__TRECHO APRESENTADO__
______________________________

Mas o que você vai fazer em Siracusa?
"Contos da Lua Vaga"...
Os camponeses não têm história.
Os operários...
... também não têm história.
Um escritor como Pavese, que lutou como um...
... até se suicidar,
e como Vittorini... - E Fortini.
Aliás, havia uma pessoa em França, uma pessoa de quem eu gosto muito,
que se chamava Charles Péguy,
que disse: "Fazer a revolução seria...
... é também repor no seu lugar coisas antigas...
- Muito antigas. - ... muito antigas, mas esquecidas".
Ele era prudente, dizia "também" e era esse o sonho do Pavese.
O mito, ou seja, a história não escrita, a história dos camponeses, a história...
tinha tanto peso na balança
como a história contemporânea e a história das lutas ditas contemporâneas.
E quando percebeu que era o caos,
que o seu partido não era capaz de juntar as duas coisas
e equilibrar a balança,
Pavese se suicida, no quarto de um hotel, em julho de 1950,
em Turim e, nesse momento, o Vittorini,
que pertencia à mesma editora, a Einaudi,
senta-se nas escadas da editora e começa a chorar.

______________________________

__REGISTROS EXTRAÍDOS__
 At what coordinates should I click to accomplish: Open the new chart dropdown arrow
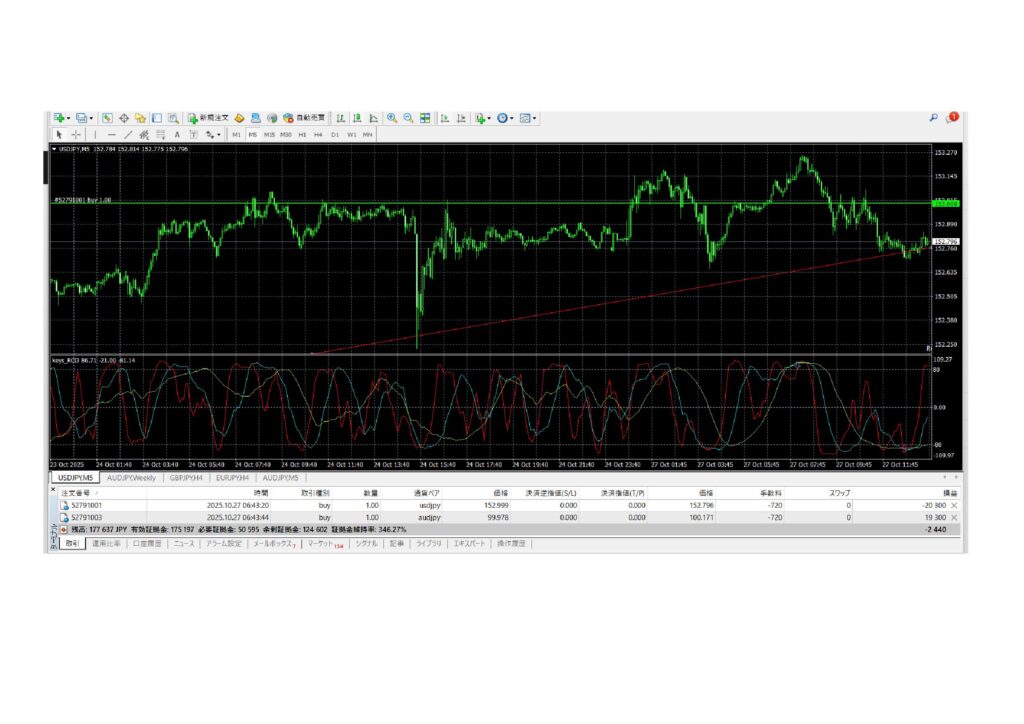click(x=69, y=118)
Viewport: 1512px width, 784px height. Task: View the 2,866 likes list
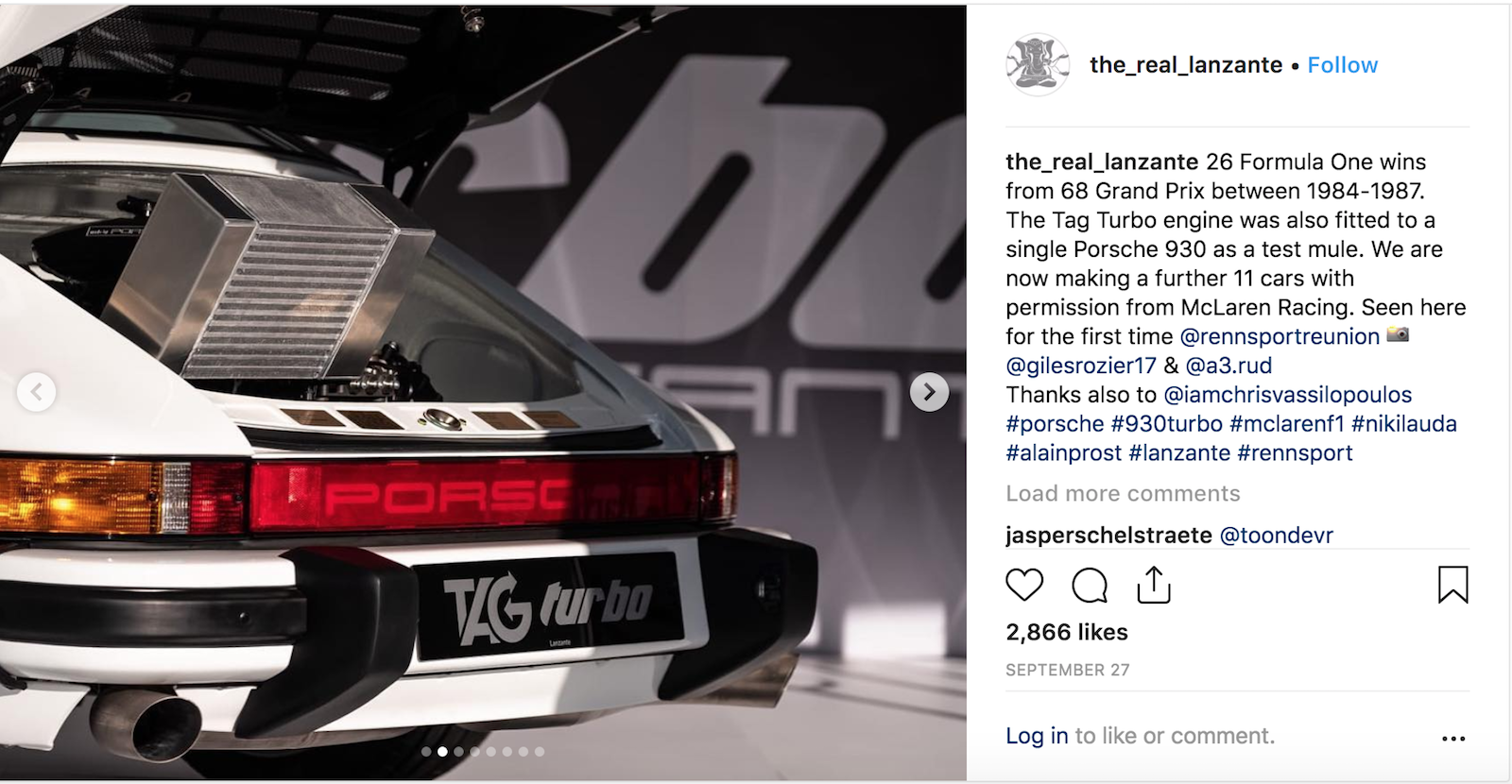pos(1067,632)
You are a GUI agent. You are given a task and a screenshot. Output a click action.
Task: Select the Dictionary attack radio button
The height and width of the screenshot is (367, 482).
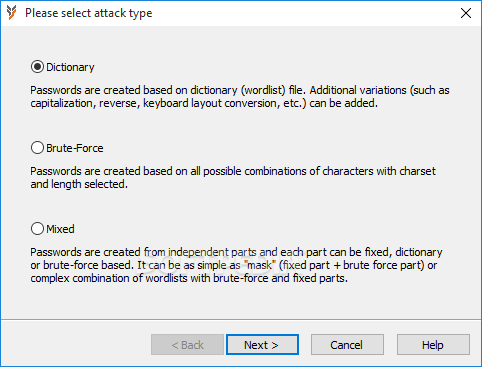(37, 67)
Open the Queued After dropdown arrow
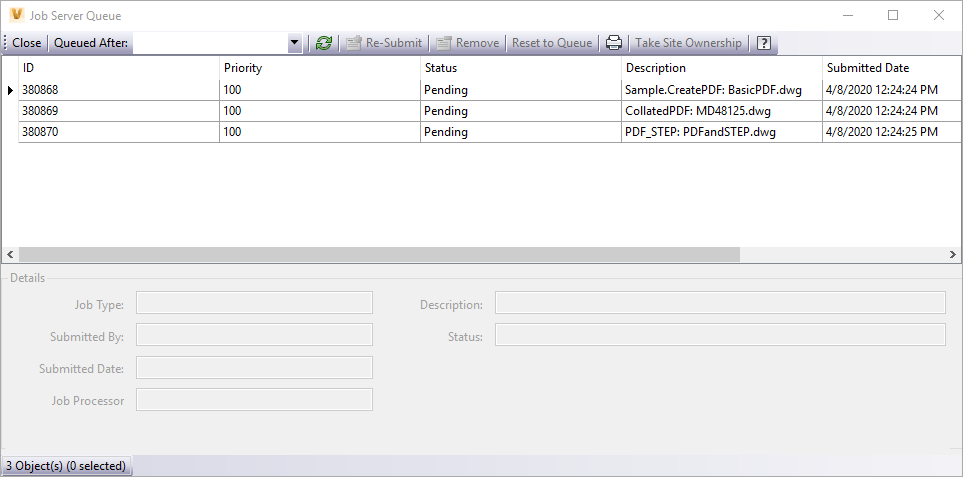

______________________________

__REQUISITOS DAS TAREFAS__
- 1) Organize como uma lista JSON de strings, com uma string por linha e sem as linhas em branco, a parte da listagem que começa na linha que contém "Viewport: 1512px width, 784px" e vai até o fim da listagem, incluindo as duas pontas. Deixe as imagens de fora da resposta.
- 2) Retome o trecho sobre Pavese e Vittorini a partir do ponto em que ele para.
O trecho e a listagem não têm nenhuma relação entre si.

__RESPOSTAS__
- 1)
[
  "Viewport: 1512px width, 784px height. Task: View the 2,866 likes list",
  "pos(1067,632)",
  "You are a GUI agent. You are given a task and a screenshot. Output a click action.",
  "Task: Select the Dictionary attack radio button",
  "The height and width of the screenshot is (367, 482).",
  "(37, 67)",
  "Open the Queued After dropdown arrow"
]

- 2)
Continua a viver e a escrever,
há uma relação entre os dois,
eram velhos amigos...
O Pavese foi importante para nós porque era um intelectual,
portanto, um pequeno burguês italiano,
que não se comprazia
na sua própria complacência.
E que, sem ser nada masoquista,
era alguém que reagia constantemente contra...
... contra a corrente.
E isso é importante porque se chega a um ponto em que não se aguenta mais.
Ah, você viu?
Ali... uma borboleta.
Vi-a quando estávamos filmando, mas já tinha esquecido.
Viu?
- Como é que me reconheceu? - Gostaria de saber...
Venha, tenho um arenque no fogo.
Não tem frio?
- Não
-Quê?
- Tem fome? - Não sei.
O avô era um grande homem?
Era sim, você não sabia?
Era um grande homem, capaz de trabalhar 18 horas por dia.
E era um grande socialista,
um grande caçador,
e um grande cavaleiro, na procissão de São José.
Ele ia a cavalo na procissão de São José?
Claro que ia! Era um grande cavaleiro,
melhor do que todos daqui da terra, até que os de Piazza Armerina.
Era impossível fazer a procissão sem ele.
- Mas ele era socialista... - Era socialista,
Não sabia ler nem escrever, mas entendia de política
Ele era socialista.
Como podia ir a cavalo atrás de São José se era socialista?
Os socialistas não acreditam em São José.
Que idiota você é... Teu avô...
não era um socialista igual aos outros. Era um grande homem.
Podia acreditar em São José e ser socialista.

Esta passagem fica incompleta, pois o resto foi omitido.